You are correct that the default set of QNs chosen by ITensor only involves conserving total Sz. It is possible to conserve any other quantum number associated with an Abelian, on-site symmetry (e.g. fermion parity, particle number, etc.).
Does the kind of “spin pattern” you are wanting to conserve correspond to a symmetry of your Hamiltonian?

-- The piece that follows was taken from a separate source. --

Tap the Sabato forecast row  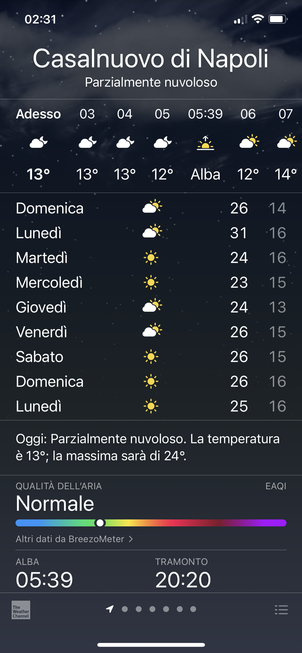151,357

If so, what is this symmetry and how is it described mathematically?
In general I would expect the t-J model to allow particles to move around if there are some “hole” sites, so I would not expect the value of Sz on a given site to remain the same from the initial state to the optimized ground state found by DMRG. Is there a mathematical reason to expect this?

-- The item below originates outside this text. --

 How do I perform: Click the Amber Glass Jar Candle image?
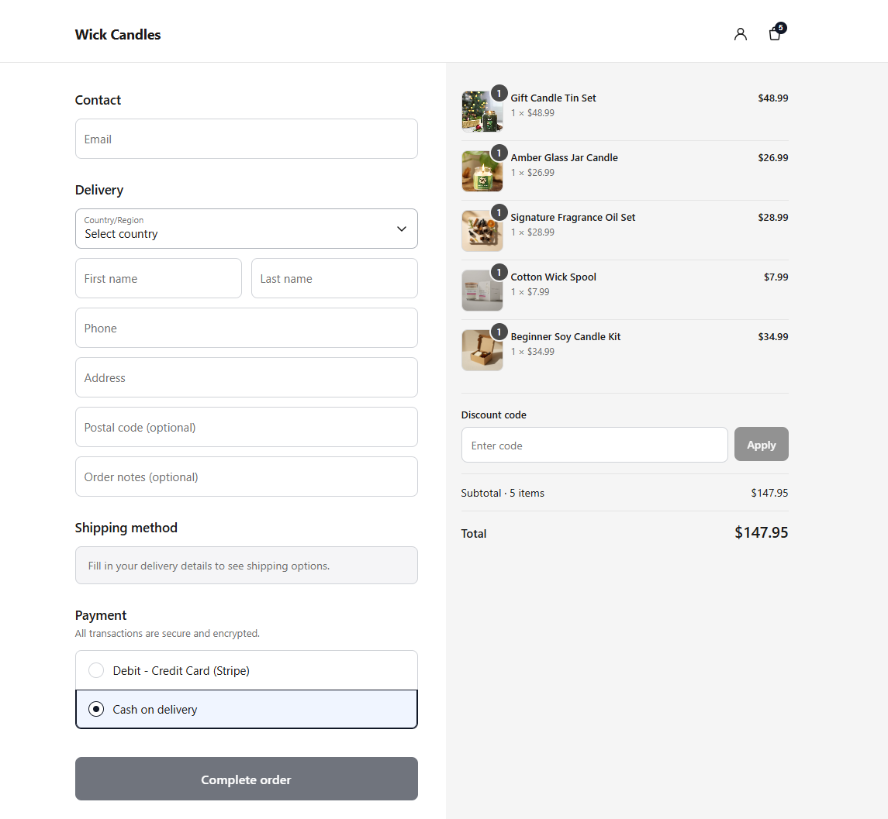[x=482, y=171]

Yes, the “spin pattern” corresponds to a symmetry of the t-J Hamiltonian with J=0; The
Hamiltonian is invariant under the transformations generated by the
algebra [u(2)]^N. The exact form of this algebra is given here: The one-dimensional Hubbard model for large or infiniteU | SpringerLink
I think you did not get my point regarding this symmetry. Although the mathematical formulation of this symmetry looks redundant, its physical picture is very simple: Imagine you have L sites in an open chain with 1 particle with spin up and 1 particle with spin down; The basis is formed from the following set of basis vectors:
where |0> denotes a hole in the system. The kinetic part of the t-J hamiltonian implies that these holes move these two particles through the chain. However, these two particles never exchange their order (if you count from the left of the chain to the right you always have spin up first, then spin down), i.e you DO NOT HAVE the following set of vectors in your basis:
|00..00\downarrow 00..000 \uparrow00..000>
|0\downarrow0..00 00..000 \uparrow00..000>
|00..0\downarrow0 00..000 \uparrow00..000>
… |00..00\downarrow 00..000 00..00\uparrow0>
This is because infinite repulsion between the particles on a given site does not allow them to exchange their order.
These two subspaces do not mix.